Decision Date01 June 1936
Docket NumberNo. 10,10
Citation298 U.S. 573,56 S.Ct. 912,80 L.Ed. 1339
PartiesSTATE OF WYOMING v. STATE OF COLORADO
CourtU.S. Supreme Court

Messrs. Ray E. Lee, James A. Greenwood, and Wm. O. Wilson, all of Cheyenne, Wyo., for the State of Wyoming.

[Argument of Counsel from page 574 intentionally omitted] Messrs. Shrader P. Howell, of Denver, Colo., Wm. R. Kelly and C. D. Todd, both of Greeley, Colo., and C. L. Ireland and Charles Roach, both of Denver, Colo., for the State of Colorado.

Mr. Justice VAN DEVANTER delivered the opinion of the Court.

By this suit the state of Wyoming complains of the state of Colorado and asserts that the latter and her water claimants have been and are departing from a decree rendered by this Court in an earlier suit between these states (259 U.S. 419, 42 S.Ct. 552, 66 L.Ed. 999; 259 U.S. 496, 42 S.Ct. 594, 66 L.Ed. 999; 260 U.S. 1, 43 S.Ct. 2, 66 L.Ed. 1026), and that the asserted departures have been and are working material injury to Wyoming and her water claimants. The principal relief sought is an injunction enforcing adherence to that decree.

The earlier suit and decree dealt with the relative rights of the two states and their respective water claimants to divert and use for irrigation the waters of the Laramie river, an innavigable stream which has its source in the mountains of Northern Colorado, flows northerly 27 miles in that state, crosses into Wyoming, and there flows northeasterly 150 miles to the North Platte river, of which it is an affluent. That suit was largely provoked by a proposed and threatened diversion in Colorado (called the Laramie-Poudre tunnel project) of 50,000 acre feet or more from the Laramie river, which Wyoming alleged would not leave in the river sufficient water to satisfy older appropriations in that state.

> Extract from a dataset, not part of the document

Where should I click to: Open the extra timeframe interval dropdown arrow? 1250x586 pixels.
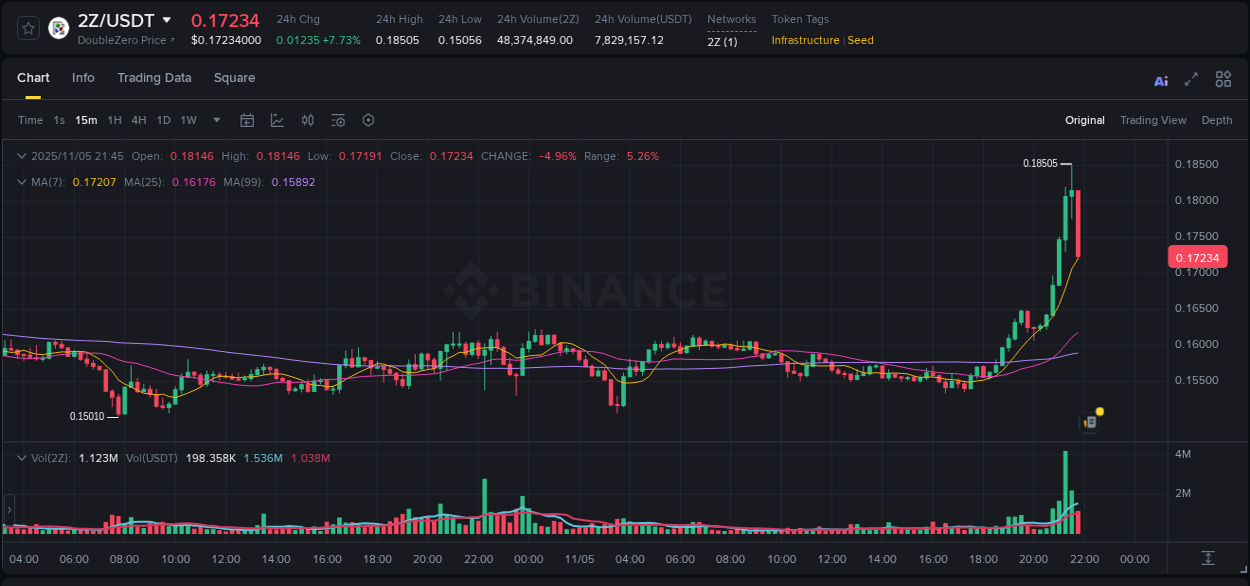coord(215,120)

Shortly after the present suit was begun, the complainant's right to relief was challenged by a motion to dismiss, one ground of which was that the suit proceeds on the erroneous assumption that the earlier decree determined, as against Colorado and her water claimants, the full quantity of water which rightly may be diverted within that state from the stream, and likewise the quantity which Wyoming and her water claimants are entitled to receive and use within her borders. The motion was overruled (286 U.S. 494, 52 S.Ct. 621, 626, 76 L.Ed. 1245); the scope of the ruling and the reasons for it being shown in the following excerpts from the opinion then delivered.

'We are of opinion that the record, opinion, a d decree in the prior suit, here reviewed at length, show very plainly that the decree must be taken as determining the relative rights of the two states, including their respective citizens, to divert and use the waters of the Laramie and its tributaries. These rights were put in issue by the pleadings, displayed in the evidence, and considered and resolved in the opinion. Not only so, but the question of priority in time and right as between the appropriations in Colorado and those in Wyoming was directly presented by the pleadings and evidence and distinctly dealt with and resolved in the opinion.

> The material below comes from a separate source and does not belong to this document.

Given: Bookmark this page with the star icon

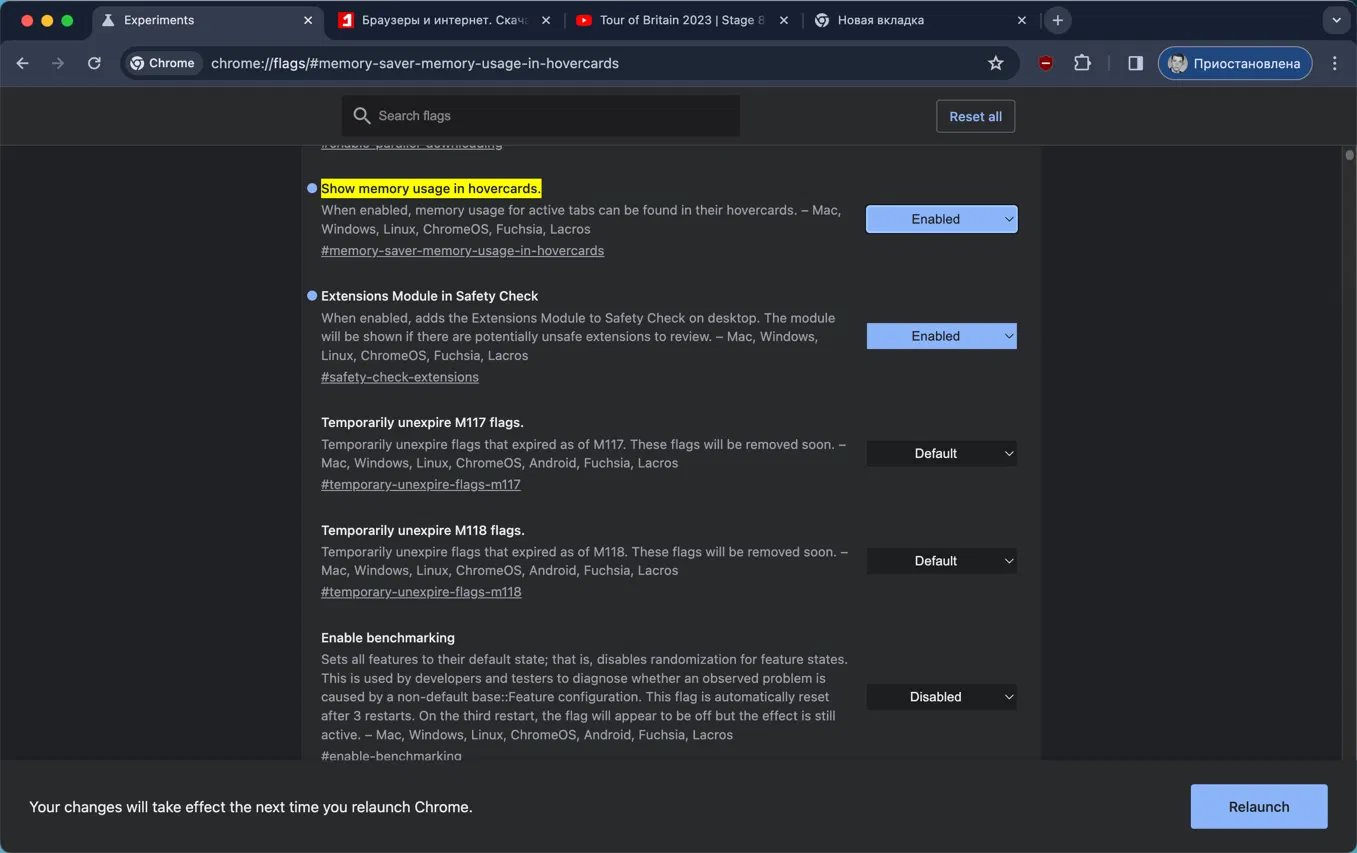Looking at the screenshot, I should click(x=995, y=63).
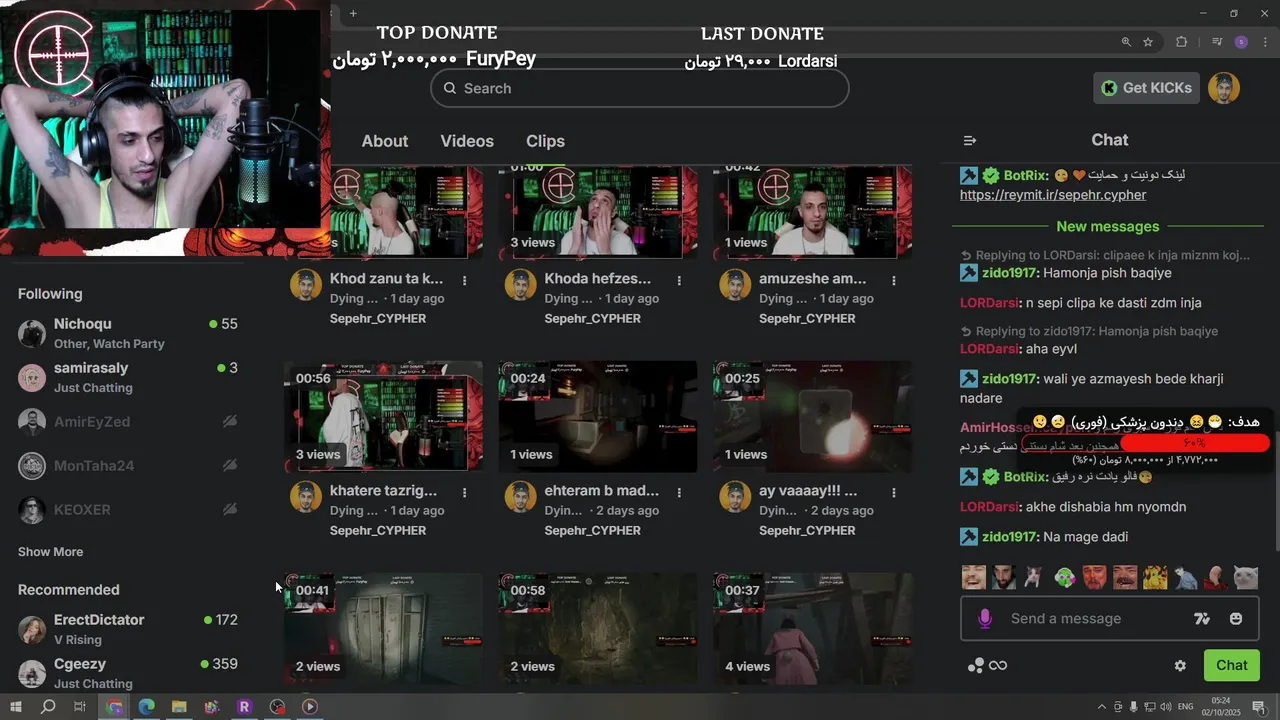The height and width of the screenshot is (720, 1280).
Task: Open chat settings gear icon
Action: [x=1180, y=666]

'As appears from the opinion, the court held that the doctrine, long recognized and enforced in both states, whereby priority of appropriation gives superiority of right, furnished the only equitable and right basis on which to determine the controversy between them shown in the pleadings and evidence.

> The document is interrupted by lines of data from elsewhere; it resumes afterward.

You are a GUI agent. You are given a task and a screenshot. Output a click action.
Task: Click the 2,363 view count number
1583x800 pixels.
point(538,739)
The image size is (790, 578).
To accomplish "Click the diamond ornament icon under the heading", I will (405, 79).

'And as further appears from the opinion, the court made specific findings showing the amount of water in the available supply, its insufficiency to satisfy all asserted appropriations, the date when the proposed tunnel appropriation in Colorado was initiated, the names and amounts of the appropriations in Colorado which were senior to that appropriation, the amount of water included in the Wyoming appropriations which were senior to it, and the amount which would remain in the supply and be subject to that appropriation after deducting what was required to satisfy the senior appropriations in both states.

'These findings were pertinent to the issues, and upon them the court pronounced its decree. Under a familiar rule the facts thus determined are not open to dispute in a subsequent suit between the same states.'

And again:

'Construing the decree in the light of the record and opinion, to which counsel for both states appeal, we think it was intended to and does define and limit the quantity of water which Colorado and her appropriators may divert from the interstate stream and its tributaries and thus withhold from Wyoming and her appropriators.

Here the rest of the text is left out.